Figura 03: Fotos do circuito inferior em Caicó
Fonte: Pesquisa de campo, 2010.
Consultando os dados mais recentes disponibilizados pelo Instituto Brasileiro
de Geografia e Estatística - IBGE (2010), podemos mensurar, de modo preliminar, a
importância das referidas atividades inferiores. Vejamos: em 2008, 81% das
empresas existentes em Caicó eram de pequeno porte, empregando ou ocupando
de 0 a 9 pessoas, sendo que dessas 65% empregavam ou ocupavam de 0 a 4
pessoas. Tais empresas integram, frequentemente, o circuito inferior, funcionando,
muitas vezes, numa perspectiva familiar. Em 2000, 72,8% dos trabalhadores
caicoenses ganhavam de até ¼ a 2 salários mínimos mensais, sendo que desses
64,5% ganhavam até 1 salário mínimo. Em 2008, os trabalhadores de tal cidade
ganhavam, em média, 1,6 salário mínimo mensal. Tais dados também remetem às
atividades do circuito inferior, já que essas não oferecem, comumentemente,
grandes
ganhos
aos
seus
agentes
desencadeadores.
Estes
conseguem,
geralmente, sobreviver com o que ganham nessas atividades, mas não acumulam
capital, a exemplo do que ocorre com os agentes do circuito superior. E, em 2000,
18% das pessoas com 10 ou mais anos de idade não era alfabetizada e apenas
3,5% tinha curso superior concluído.
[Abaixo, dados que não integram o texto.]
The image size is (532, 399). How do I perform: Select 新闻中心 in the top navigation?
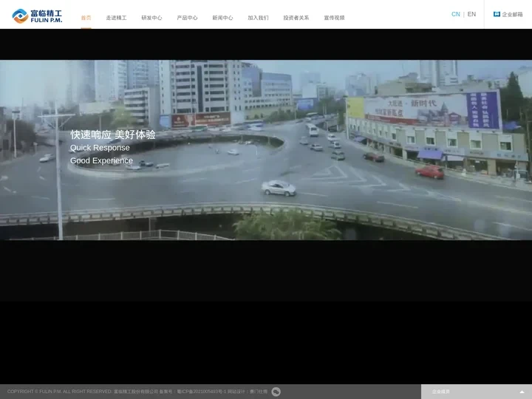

Como sabemos, para ingressar no circuito
inferior, os trabalhadores não necessitam ter alta qualificação, o que nos leva a dizer
que esses dados também ajudam a compreender o peso que essas atividades têm
na dinâmica atual da economia urbana da citada cidade.
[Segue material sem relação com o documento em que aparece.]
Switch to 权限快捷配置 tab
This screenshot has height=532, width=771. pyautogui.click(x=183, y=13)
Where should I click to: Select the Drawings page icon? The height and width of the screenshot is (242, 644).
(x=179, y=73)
Assim sendo, partimos para as considerações finais, por ora, do trabalho, nas
quais ratificamos a coexistência de diferentes e desiguais agentes sociais e
atividades econômicas no espaço urbano caicoense e revelamos, de maneira
explícita, a problemática que alicerça nossas reflexões.
3 ALGUMAS CONSIDERAÇÕES FINAIS
Portanto, diante das breves análises colocadas em baila, afirmamos ser
evidente a coexistência de agentes hegemônicos e de agentes não hegemônicos, de
atividades superiores e de atividades inferiores, de solidariedades organizacionais
(referentes ao mercado) e de solidariedades orgânicas (referentes ao cotidiano)
(SANTOS, 1999) e de divisões superpostas do trabalho (usos do território)
(SANTOS; SILVEIRA, 2001) em Caicó. Essa coexistência explícita dos contrários na
cidade em questão, leva-nos a propor e a justificar o estudo do sistema urbano de
Caicó no período atual. Nesse ínterim, destacamos que tal coexistência ainda não
foi estudada em profundidade pelos geógrafos potiguares, tanto na escala de Caicó
quanto na estadual, os quais não vêm trabalhando, em seus trabalhos, com o
conceito de espaço banal, privilegiando, assim, determinados usos do território.
Por fim, explicitamos que todas as nossas reflexões estão sendo calcadas na
seguinte inquietação: em que medida a coexistência entre agentes sociais,
hegemônicos e não hegemônicos, e atividades econômicas, superiores e inferiores,
marca a realidade urbana de Caicó na contemporaneidade? Desvendaremos tal
questionamento em trabalhos futuros, à medida que desenvolvermos, com maior
profundidade, os procedimentos metodológicos aqui trazidos à tona.